**The problem**
Write the data out again in full, with no departure from the original.

Stored data entries
Segment Open

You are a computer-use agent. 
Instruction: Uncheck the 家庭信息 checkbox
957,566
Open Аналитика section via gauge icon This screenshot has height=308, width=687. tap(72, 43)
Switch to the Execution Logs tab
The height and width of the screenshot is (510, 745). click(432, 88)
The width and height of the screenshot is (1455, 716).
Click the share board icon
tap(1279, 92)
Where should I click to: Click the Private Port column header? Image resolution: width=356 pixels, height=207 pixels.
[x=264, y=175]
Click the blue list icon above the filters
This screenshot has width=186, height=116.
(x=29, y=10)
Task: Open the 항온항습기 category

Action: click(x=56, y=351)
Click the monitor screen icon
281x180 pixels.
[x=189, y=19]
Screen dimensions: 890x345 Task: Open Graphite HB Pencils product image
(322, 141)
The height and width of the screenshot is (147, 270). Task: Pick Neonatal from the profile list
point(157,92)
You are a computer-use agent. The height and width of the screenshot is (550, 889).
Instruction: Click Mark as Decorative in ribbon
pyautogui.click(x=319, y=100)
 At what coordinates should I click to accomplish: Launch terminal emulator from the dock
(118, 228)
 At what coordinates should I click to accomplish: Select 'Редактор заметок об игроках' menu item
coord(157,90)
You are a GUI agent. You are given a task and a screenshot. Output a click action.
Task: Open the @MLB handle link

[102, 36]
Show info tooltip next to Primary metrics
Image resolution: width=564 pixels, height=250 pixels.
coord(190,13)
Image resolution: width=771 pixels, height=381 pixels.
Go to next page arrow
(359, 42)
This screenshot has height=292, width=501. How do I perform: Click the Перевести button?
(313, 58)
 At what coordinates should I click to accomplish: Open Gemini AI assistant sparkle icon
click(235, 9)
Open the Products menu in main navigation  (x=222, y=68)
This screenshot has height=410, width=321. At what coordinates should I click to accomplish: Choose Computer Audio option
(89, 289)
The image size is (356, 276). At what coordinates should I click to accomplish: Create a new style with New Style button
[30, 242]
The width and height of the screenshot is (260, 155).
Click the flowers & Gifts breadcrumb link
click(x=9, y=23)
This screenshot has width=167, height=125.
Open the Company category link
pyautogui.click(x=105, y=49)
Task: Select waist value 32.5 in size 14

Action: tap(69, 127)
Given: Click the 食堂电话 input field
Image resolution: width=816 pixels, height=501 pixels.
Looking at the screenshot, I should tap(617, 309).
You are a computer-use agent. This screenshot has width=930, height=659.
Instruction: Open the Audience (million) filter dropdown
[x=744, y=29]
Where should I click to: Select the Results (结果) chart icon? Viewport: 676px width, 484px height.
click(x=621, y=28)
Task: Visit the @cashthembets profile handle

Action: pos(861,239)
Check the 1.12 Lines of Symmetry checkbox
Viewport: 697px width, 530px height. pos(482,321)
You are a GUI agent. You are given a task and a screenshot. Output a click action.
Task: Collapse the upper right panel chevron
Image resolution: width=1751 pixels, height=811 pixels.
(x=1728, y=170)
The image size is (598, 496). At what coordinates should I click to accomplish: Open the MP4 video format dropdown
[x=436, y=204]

Segment Closed

**Written response**
You are a computer-use agent. 
Instruction: Uncheck the 家庭信息 checkbox
957,566
Open Аналитика section via gauge icon This screenshot has height=308, width=687. tap(72, 43)
Switch to the Execution Logs tab
The height and width of the screenshot is (510, 745). click(432, 88)
The width and height of the screenshot is (1455, 716).
Click the share board icon
tap(1279, 92)
Where should I click to: Click the Private Port column header? Image resolution: width=356 pixels, height=207 pixels.
[x=264, y=175]
Click the blue list icon above the filters
This screenshot has width=186, height=116.
(x=29, y=10)
Task: Open the 항온항습기 category

Action: click(x=56, y=351)
Click the monitor screen icon
281x180 pixels.
[x=189, y=19]
Screen dimensions: 890x345 Task: Open Graphite HB Pencils product image
(322, 141)
The height and width of the screenshot is (147, 270). Task: Pick Neonatal from the profile list
point(157,92)
You are a computer-use agent. The height and width of the screenshot is (550, 889).
Instruction: Click Mark as Decorative in ribbon
pyautogui.click(x=319, y=100)
 At what coordinates should I click to accomplish: Launch terminal emulator from the dock
(118, 228)
 At what coordinates should I click to accomplish: Select 'Редактор заметок об игроках' menu item
coord(157,90)
You are a GUI agent. You are given a task and a screenshot. Output a click action.
Task: Open the @MLB handle link

[102, 36]
Show info tooltip next to Primary metrics
Image resolution: width=564 pixels, height=250 pixels.
coord(190,13)
Image resolution: width=771 pixels, height=381 pixels.
Go to next page arrow
(359, 42)
This screenshot has height=292, width=501. How do I perform: Click the Перевести button?
(313, 58)
 At what coordinates should I click to accomplish: Open Gemini AI assistant sparkle icon
click(235, 9)
Open the Products menu in main navigation  (x=222, y=68)
This screenshot has height=410, width=321. At what coordinates should I click to accomplish: Choose Computer Audio option
(89, 289)
The image size is (356, 276). At what coordinates should I click to accomplish: Create a new style with New Style button
[30, 242]
The width and height of the screenshot is (260, 155).
Click the flowers & Gifts breadcrumb link
click(x=9, y=23)
This screenshot has width=167, height=125.
Open the Company category link
pyautogui.click(x=105, y=49)
Task: Select waist value 32.5 in size 14

Action: tap(69, 127)
Given: Click the 食堂电话 input field
Image resolution: width=816 pixels, height=501 pixels.
Looking at the screenshot, I should tap(617, 309).
You are a computer-use agent. This screenshot has width=930, height=659.
Instruction: Open the Audience (million) filter dropdown
[x=744, y=29]
Where should I click to: Select the Results (结果) chart icon? Viewport: 676px width, 484px height.
click(x=621, y=28)
Task: Visit the @cashthembets profile handle

Action: pos(861,239)
Check the 1.12 Lines of Symmetry checkbox
Viewport: 697px width, 530px height. pos(482,321)
You are a GUI agent. You are given a task and a screenshot. Output a click action.
Task: Collapse the upper right panel chevron
Image resolution: width=1751 pixels, height=811 pixels.
(x=1728, y=170)
The image size is (598, 496). At what coordinates should I click to accomplish: Open the MP4 video format dropdown
[x=436, y=204]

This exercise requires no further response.